* **SOURCE EXTRACT**

Thomas Pynchon's Unknown Novel

 

From Asininity to Assassination

by Pyro Atomic Bomb / Marion A. Feany

Metropolitan Press, Portland, OR, 1981


 

Update: I have verified that this book is a real book by a real author, and not at all what I guessed it might be. More later. It's an amazing piece of Americana. A new, corrected version of this piece is here.

Between Gravity's Rainbow (1973) and Vineland (1990) Thomas Pynchon officially published only a book of early short stories (Slow Learner, 1984). However, under the pseudonym "Pyro Atomic Bomb" (supposedly itself the pseudonym of "Marion A. Feany", who is also a character in the novel) he also published the novel From Asininity to Assassination, which purports to report on the 1974 write-in Presidential campaign of the deranged Oregonian Dean Templeton. Photographs of the supposed presidential candidate, the supposed author, other characters in the book (some of whom seem to be real people), and various locations in Eastern Oregon give a degree of "verisimilitude" to the book, which was produced toward the beginning of Pynchon's long reclusive period. (It was also during this period that Pynchon may have written the hoax Tinasky letters, which have more recently been ascribed to an obscure beatnik murderer, himself a Gaddis / Pynchon obsessive, who committed suicide in 1988.)

Googling turns up no references to Feany or to Pyro Atomic Bomb except in listings of the book, and only one short reference, in a 1972 article by Robert Sherrill, to "Dean Templeton, who was running as a right-wing candidate for President on the promise to build a bridge from Alaska to Russia." It seems likely that Pynchon used Sherrill's article as a jumping-off point for his 1981 novel about the 1976 Presidential race, though the possibility cannot be ruled out that the reference to Templeton in Sherrill's piece was a hoax intended to help Pynchon set up his later novel. (Sherrill is not known as a hoaxer, but Martha Sherrill, possibly his wife or daughter, was responsible for the 1996 Allegra Coleman hoax.)

Like many of Pynchon's works, Asininity is studded with obscure words and coinages, often of scientific origin. In the first four pages, for example, we see patulous, macrostomia, podex,  megaprosopous, and grume (the last of these being, in my opinion a usable and useful word). In these few pages we also see the coinage  insatispassional, the misspelling supererrogatory,  many rare but easy-to-understand words such as megacephalic,  and the idiosyncratic use of the word verisimilitude to mean simply "right" or "OK".

Important events in Dean Templeton's campaign take place in Templeton, California and the nearly non-existent town of Templeton, Oregon, and there are references to actual Templetons of history as well as the medieval Templars. Granted that our Presidential candidate is insane, these touches seem more Pynchonesque than verisimilitudinous, and a more careful reading of this book will presumably turn up many more such touches.

A couple of passages:

"Who should be a Presidential candidate, Mr. Presidential Candidate?"

"River Rouge assembly workers, x-ray technicians, philanthropists...."

"A plash of people from all walks of life?"

Dean raised his dextral chiromegaly, palm out. "I'm not done cataloging who should be a Presidential candidate."

* **RECORD LIST**
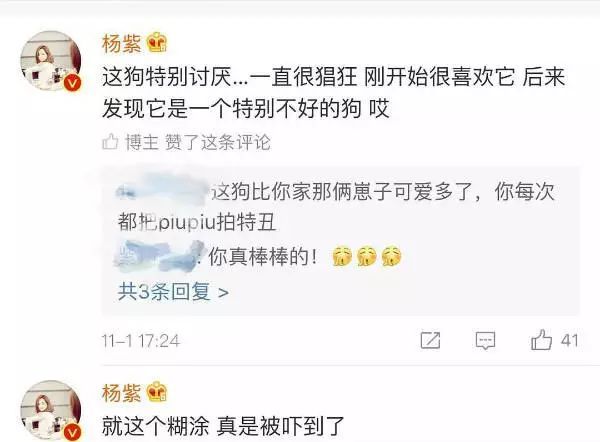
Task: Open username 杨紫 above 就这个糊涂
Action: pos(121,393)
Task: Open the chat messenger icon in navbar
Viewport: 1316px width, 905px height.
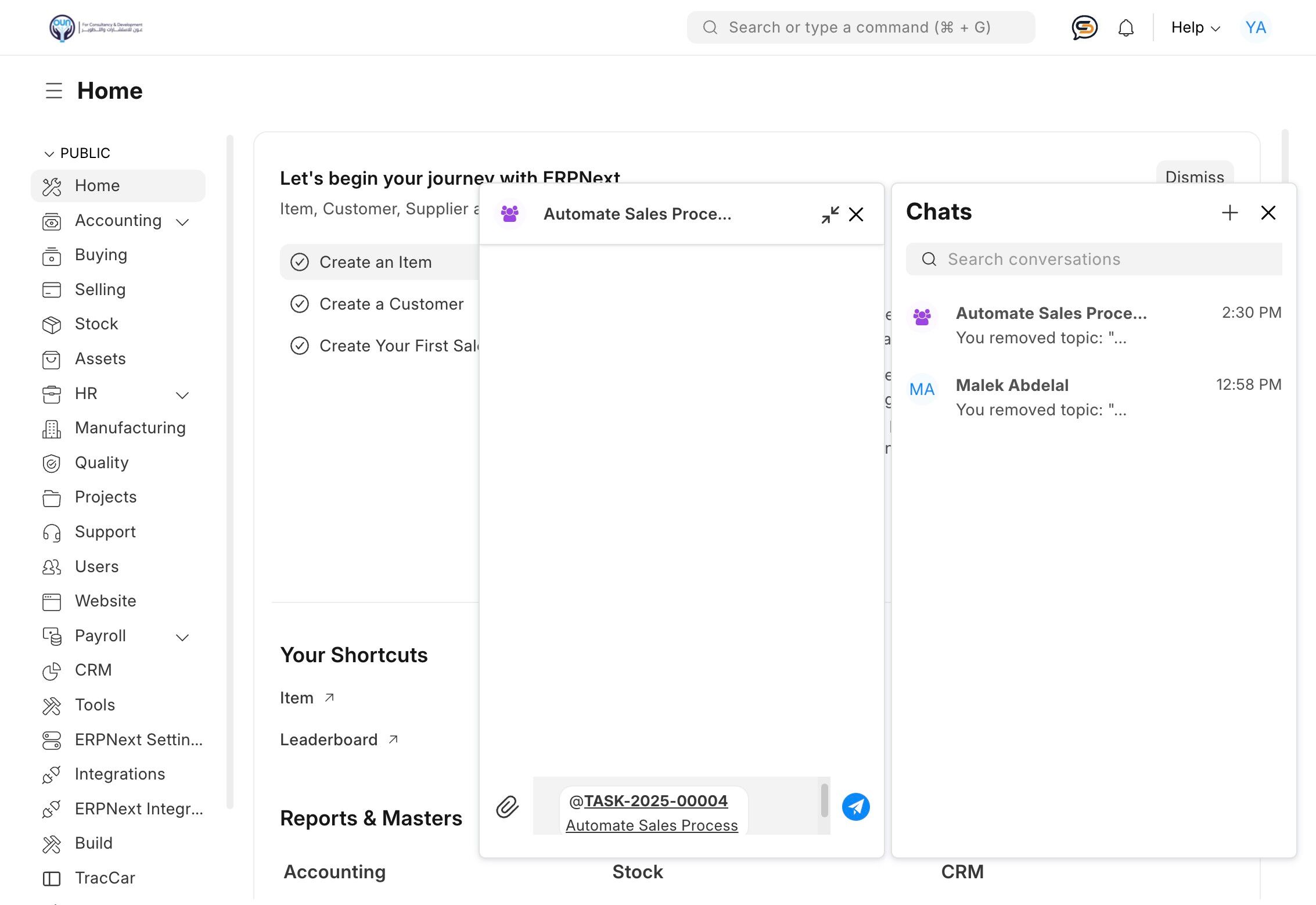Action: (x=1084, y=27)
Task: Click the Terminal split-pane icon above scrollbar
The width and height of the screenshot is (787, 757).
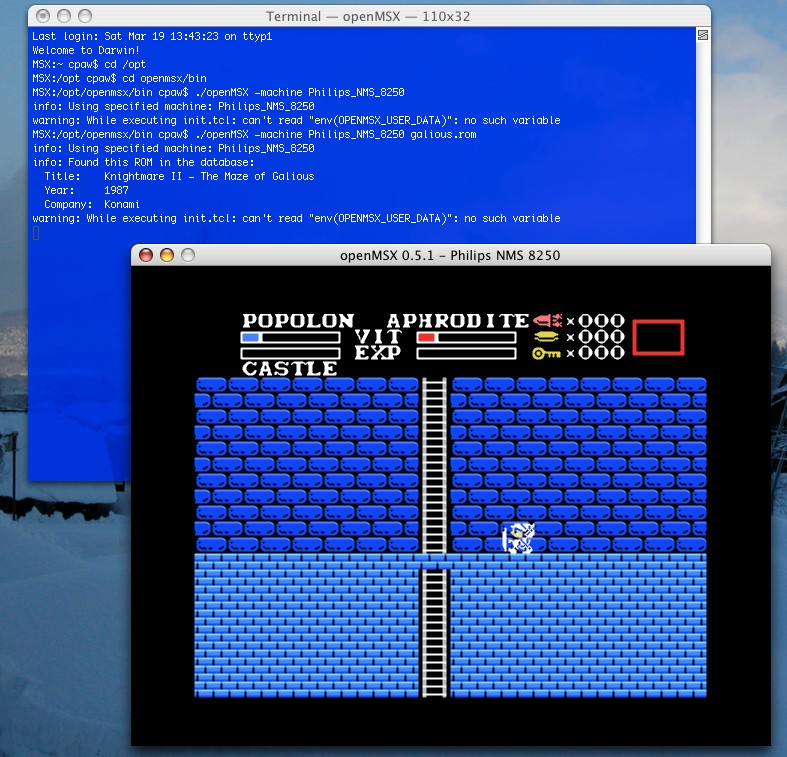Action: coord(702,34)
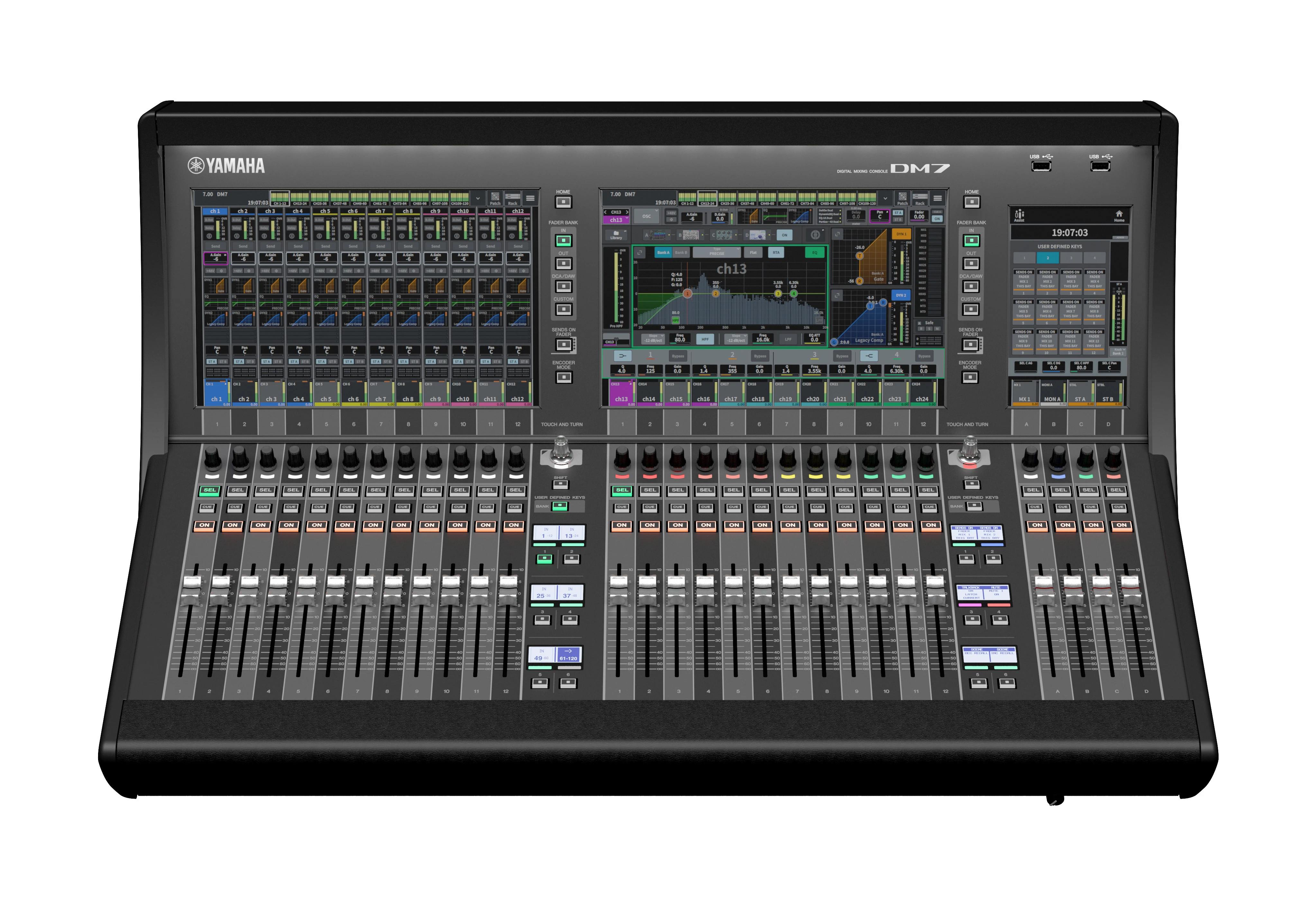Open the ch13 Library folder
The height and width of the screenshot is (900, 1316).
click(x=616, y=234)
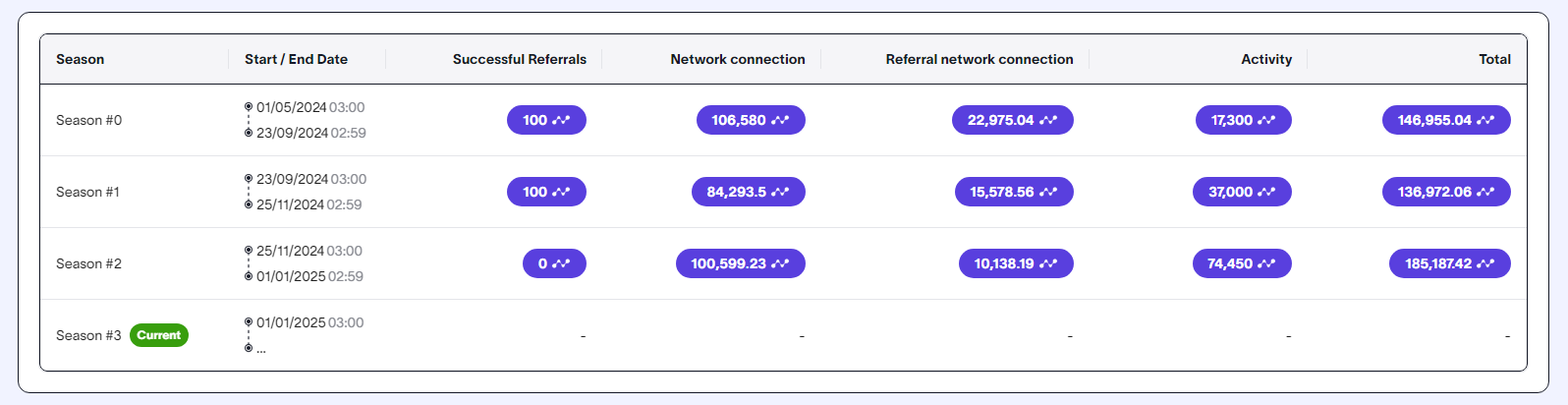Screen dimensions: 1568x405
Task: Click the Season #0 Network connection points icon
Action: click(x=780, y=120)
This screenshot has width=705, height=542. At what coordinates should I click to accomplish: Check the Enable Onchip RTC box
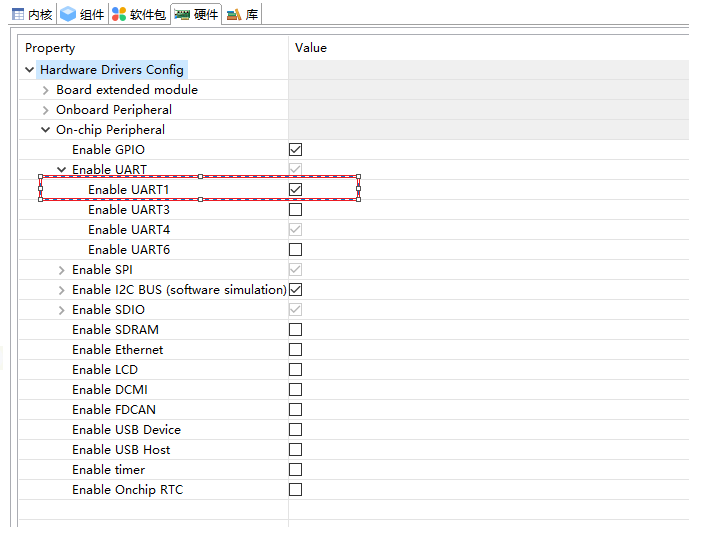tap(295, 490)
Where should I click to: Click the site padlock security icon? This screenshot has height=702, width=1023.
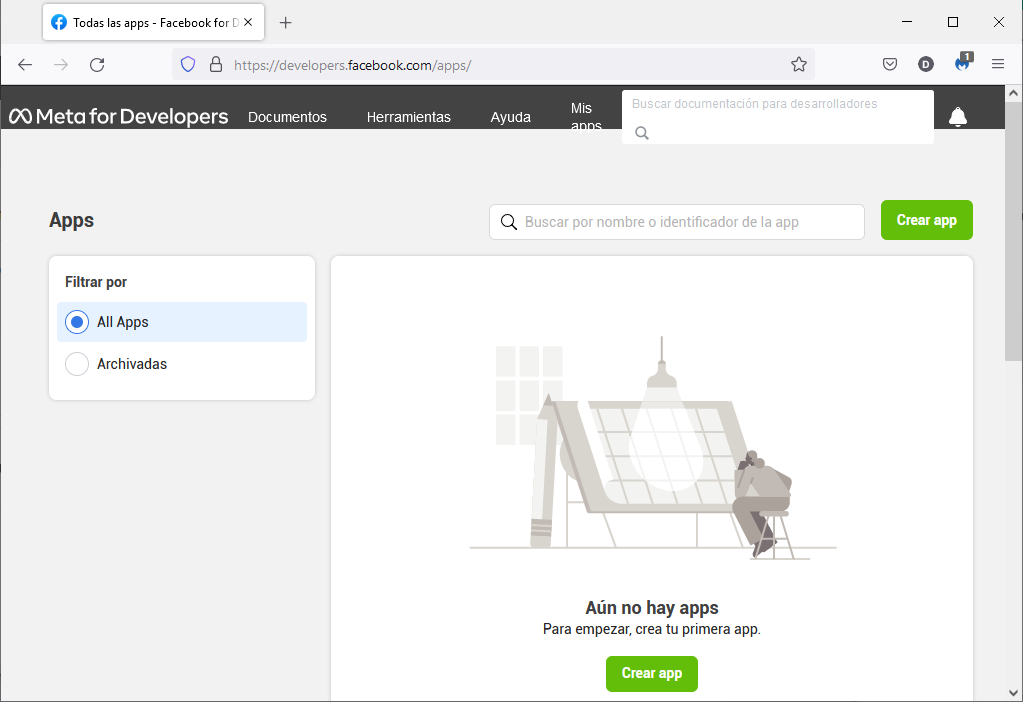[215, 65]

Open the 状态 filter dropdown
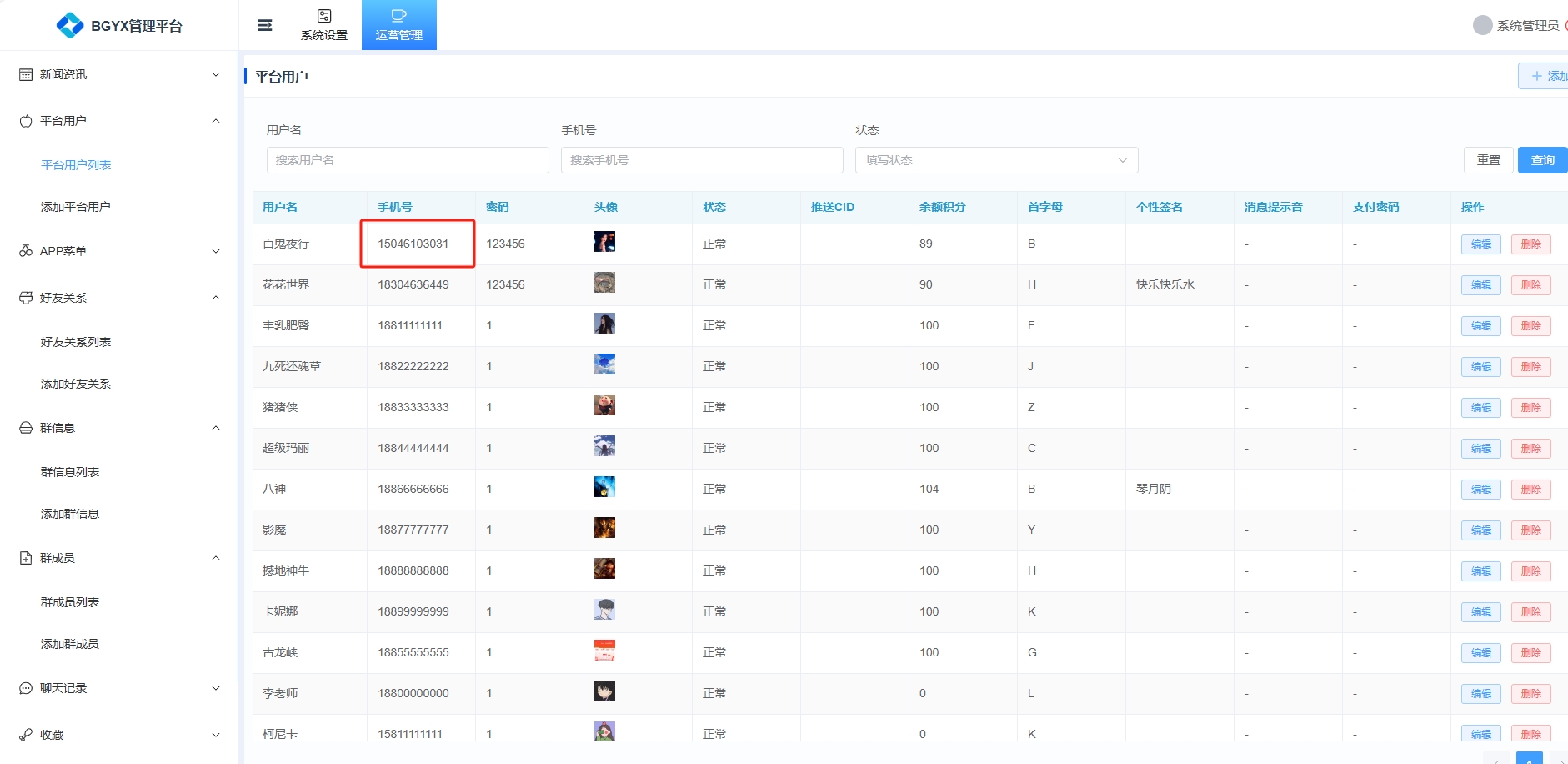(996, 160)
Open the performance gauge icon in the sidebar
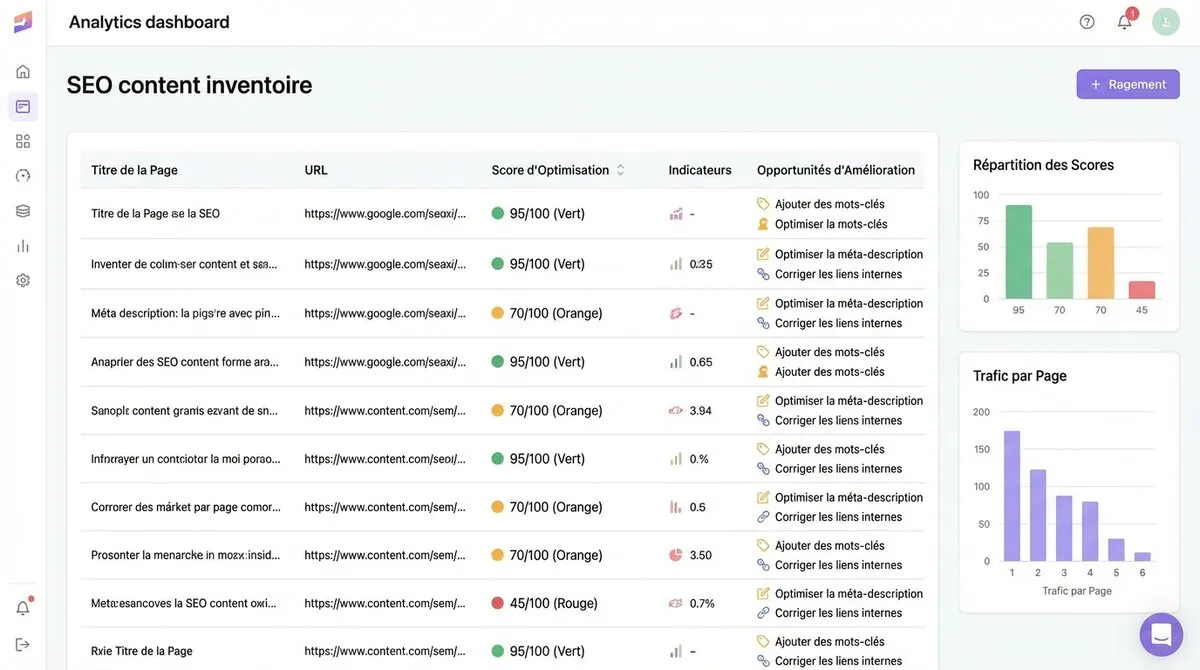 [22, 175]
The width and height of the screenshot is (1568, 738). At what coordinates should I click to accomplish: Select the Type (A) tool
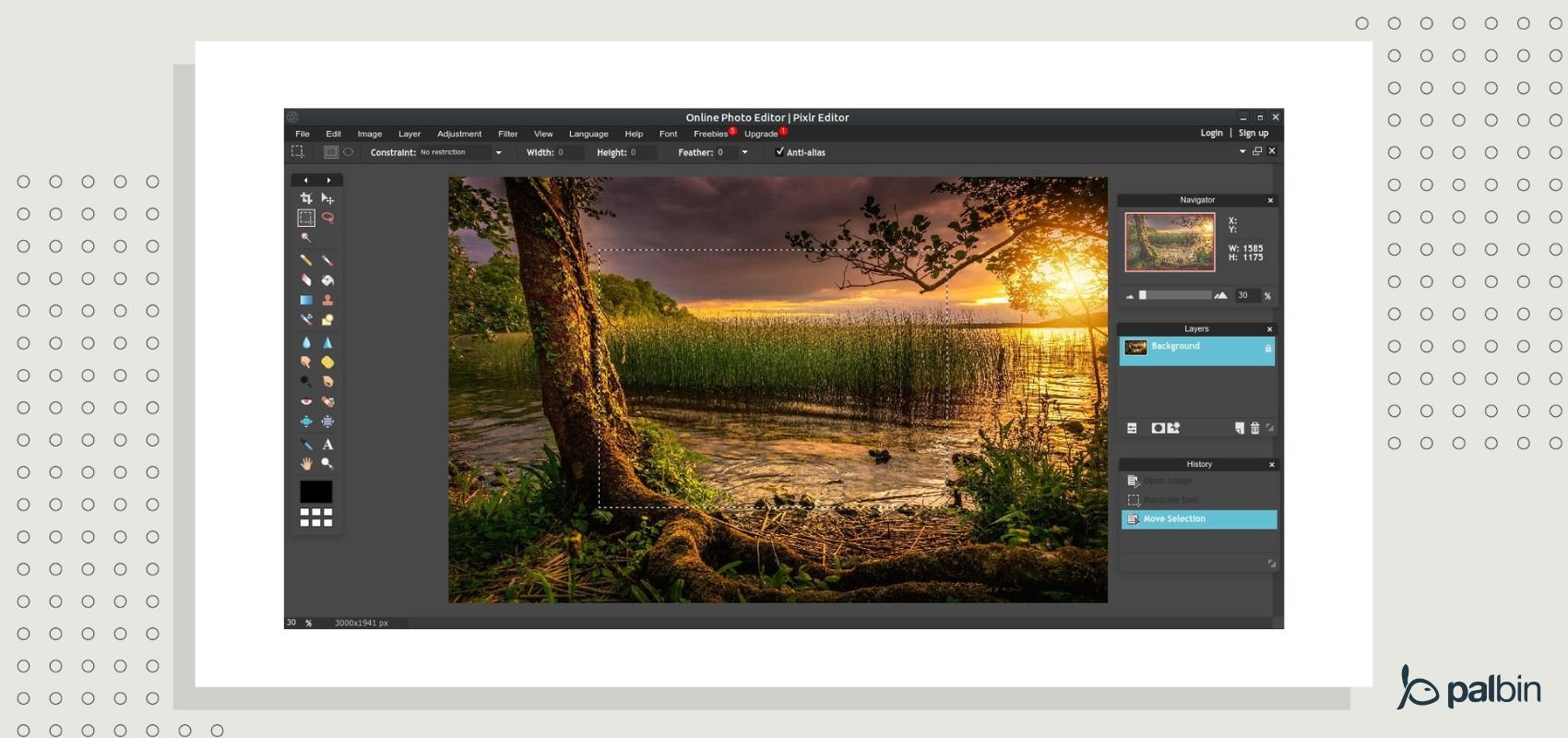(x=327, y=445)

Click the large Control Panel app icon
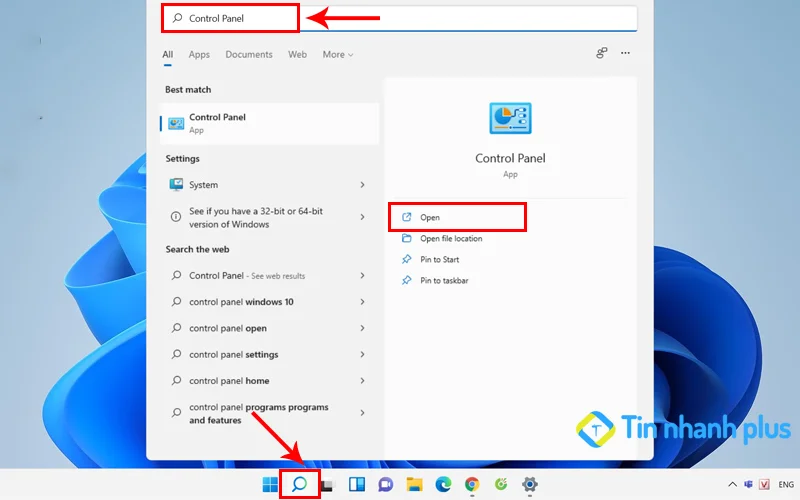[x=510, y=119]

* **WHAT IS REQUIRED**
Can you pick up the article on Thomas Pynchon's supposed unknown novel and carry it on from its last line?

* **EXERCISE RESPONSE**
"Who else should be a Presidential candidate, Mr. Presidential Candidate?"

"Divines, garbage collectors, jurists, reformers, teachers, benefactors, clerks, diplomats."

"Pickle brine testers?"

Dean brought his supercilia to the bridge of his nasute nose. "Pickle brine testers? Do you think that pickle brine testers are worthy to be Presidential candidates?"..... (p. 19)

 

"I'm not even scared of Abe Lincoln's ghost that lurks in the back room of the White House. When I'm President, I'm going to wrestle that ubiquitous spook." After a fifty-nine second minute of puzzling, Dean gained direct eye contact with Marion.

"How could the banker's house [in Oregon] be haunted if the banker's son committed suicide in the State of Washington?"

"It's an unexplained psychic phenomenon. Harold's spook got the chills living among the rafters so he caught a ride home on a brookstick, travelled back to Harold's boyhood home where it was more comfortable. It makes chills run up and down my spine just to think of it but I once knew an alcoholic who became a magician, who kept bringing back ninety-proof spirits....." (pp. 14-15)

It all ends up being a sort of exercise in the author function. Without his name attached, Pynchon's book has not done well: "Today: #3,563,301 in Books". Based on my one-chapter sample plus some skimming, the book seems well worth reading -- it gets hairier, more Templars get dragged in, and after he's been assassinated Templeton continues to play a role as a ghost. If it turns out not to be by Pynchon at all, nothing will be lost -- even then, it would be a better choice to read it than to read a bad book by a name author.

 

CAVEAT

When I first saw this Amazon review of From Asininity to Assassination, I had already noticed the Pynchonesque quality of the book, but the priority must go to the Amazon reviewer. In a private communication, he rather doubted that the book is really by Pynchon.

LEADS

The Herbert A Templeton foundation disburses funds, but there is no other evidence of its existence -- in this it resembles Pynchon himself. Herbert A Templeton was an Oregon businessman who made some gifts in his own name.

Templetongate (after the Heinlein novel)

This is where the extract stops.